The only possible way that can happen is if you have a duplicate, zombie Suricata process running that the GUI is no longer aware of and can't control.
-
@bmeeks
My post was ambiguous. I'll be more precise:I took your advise and disabled Suricata on the WAN. Then, to start fresh, I cleared all of the current blocks and restarted Suricata.
Later, when the user of 192.168.1.50 went back to her workstation and worked for a short while, I inspected the Suricata blocks and found new blocks associated with her device.
-
@maxbishop said in Suricata pass list question:
@bmeeks
My post was ambiguous.

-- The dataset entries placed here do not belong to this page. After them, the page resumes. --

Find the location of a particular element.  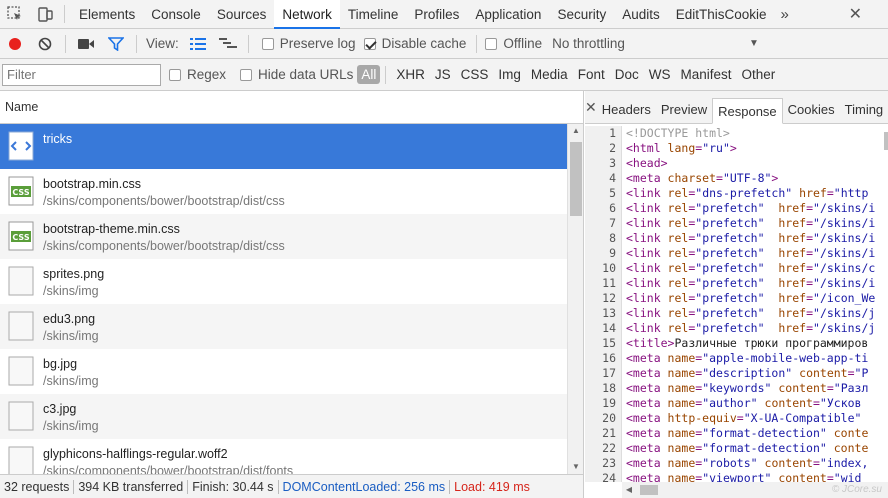

preserve-log-checkbox is located at coordinates (268, 44).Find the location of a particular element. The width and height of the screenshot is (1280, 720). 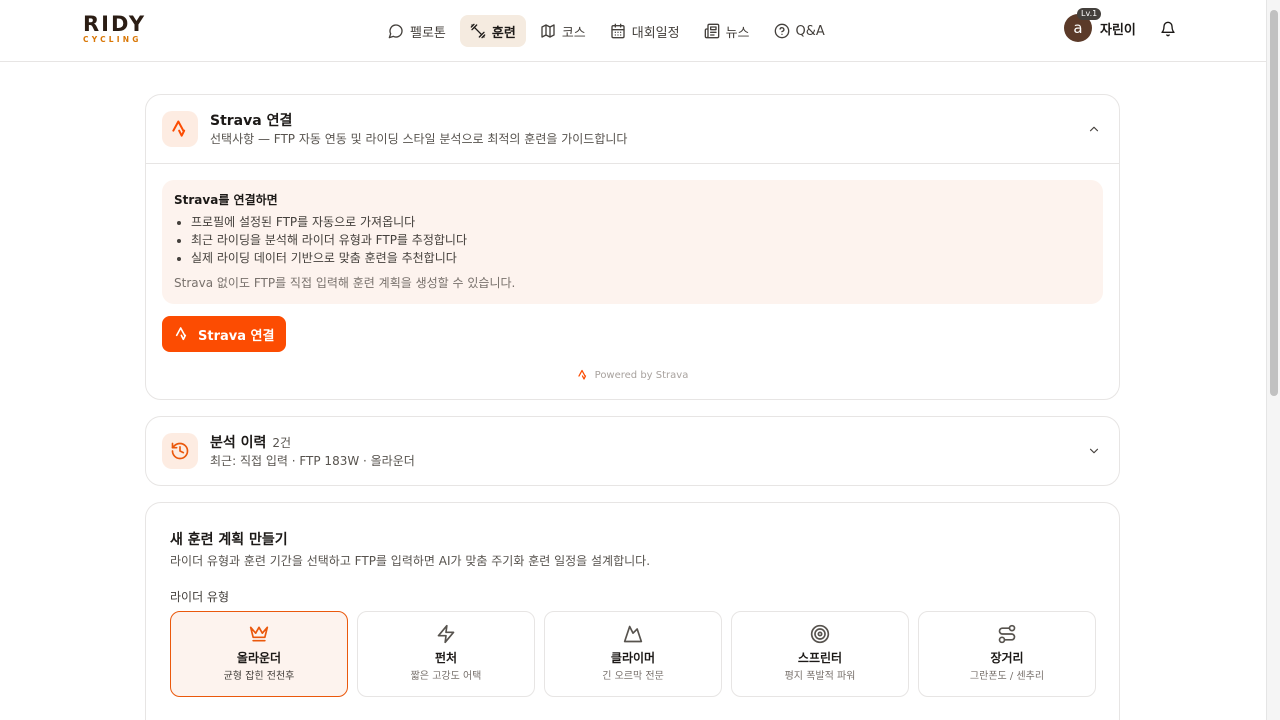

history-recent: 최근: 직접 입력 · FTP 183W · 올라운더 is located at coordinates (312, 460).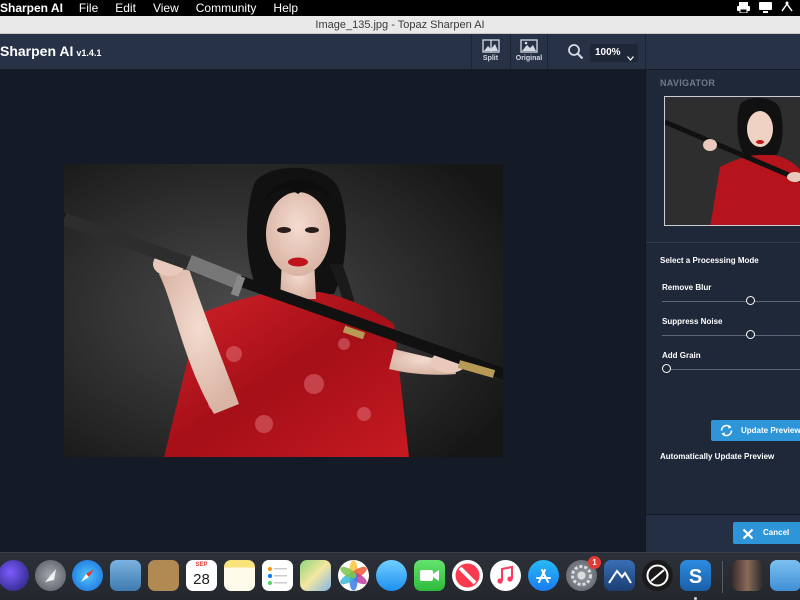 Image resolution: width=800 pixels, height=600 pixels. I want to click on panel-footer: Cancel, so click(723, 533).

I'll be more precise:I took your advise and disabled Suricata on the WAN. Then, to start fresh, I cleared all of the current blocks and restarted Suricata.
Later, when the user of 192.168.1.50 went back to her workstation and worked for a short while, I inspected the Suricata blocks and found new blocks associated with her device.
You should not be seeing the IP address of that workstation in the BLOCKS list, but you will see any OTHER hosts that workstation was talking to. So the communications will still be interrupted with those other hosts. A Pass List keeps the IP addresses on the list from being blocked, but it does NOT keep the other end of the conversation from being blocked. So stating this another way, just because you put a workstation IP in the Pass List does not mean that workstation can then talk without interruption to any other hosts. If a rule triggers, those other hosts will still get blocked and that will interrupt communications with them.
-
I know I'm late to the game here, but I have a question that relates to all of this. How does one add an alias to the passlist to pass OUTBOUND rule processing for that alias, but not INBOUND rule processing that might apply to inbound connections to that device?
I have a device that occasionally creates invalid traffic patterns that create false positives in its OUTBOUND traffic that I would like to have Suricata ignore, but I still want to protect it from malicious INBOUND traffic.
Can you use a passlist to do that?
-
@drewsaur said in Suricata pass list question:
I know I'm late to the game here, but I have a question that relates to all of this. How does one add an alias to the passlist to pass OUTBOUND rule processing for that alias, but not INBOUND rule processing that might apply to inbound connections to that device?
I have a device that occasionally creates invalid traffic patterns that create false positives in its OUTBOUND traffic that I would like to have Suricata ignore, but I still want to protect it from malicious INBOUND traffic.
Can you use a passlist to do that?
No, a Pass List only understands IP address info, not traffic direction. So it can't distinguish between traffic inbound to some IP versus traffic outbound from the same IP. The general idea with using a Pass List is you never want that particular device's IP address to get blocked. And futhermore, it is usually assumed the IP in question is within a trusted network (either LAN or some variant that is trusted). That was how the Pass List idea was hatched.
Just so you know, the concept of "Alias" in Suricata is that it represents simply one or more IP addresses or network segments. It has no relation to how that alias might be used in firewall rules (for example, testing inbound versus outbound traffic against IPs represented in the alias). All Suricata does is pull the IP addresses out of the alias and put them into a memory structure that it consults before issuing a "block" against an IP.
-
@bmeeks Thank you very much. I suppose the best option for this sitation would be to watch the rules that my internal box is triggering false positives with, and to change their behavior on the LAN side to something other than DROP. Very helpful. Thanks.
-
@drewsaur There is the + icon to Suppress a rule for an IP, in the source and destination IP columns, if that helps.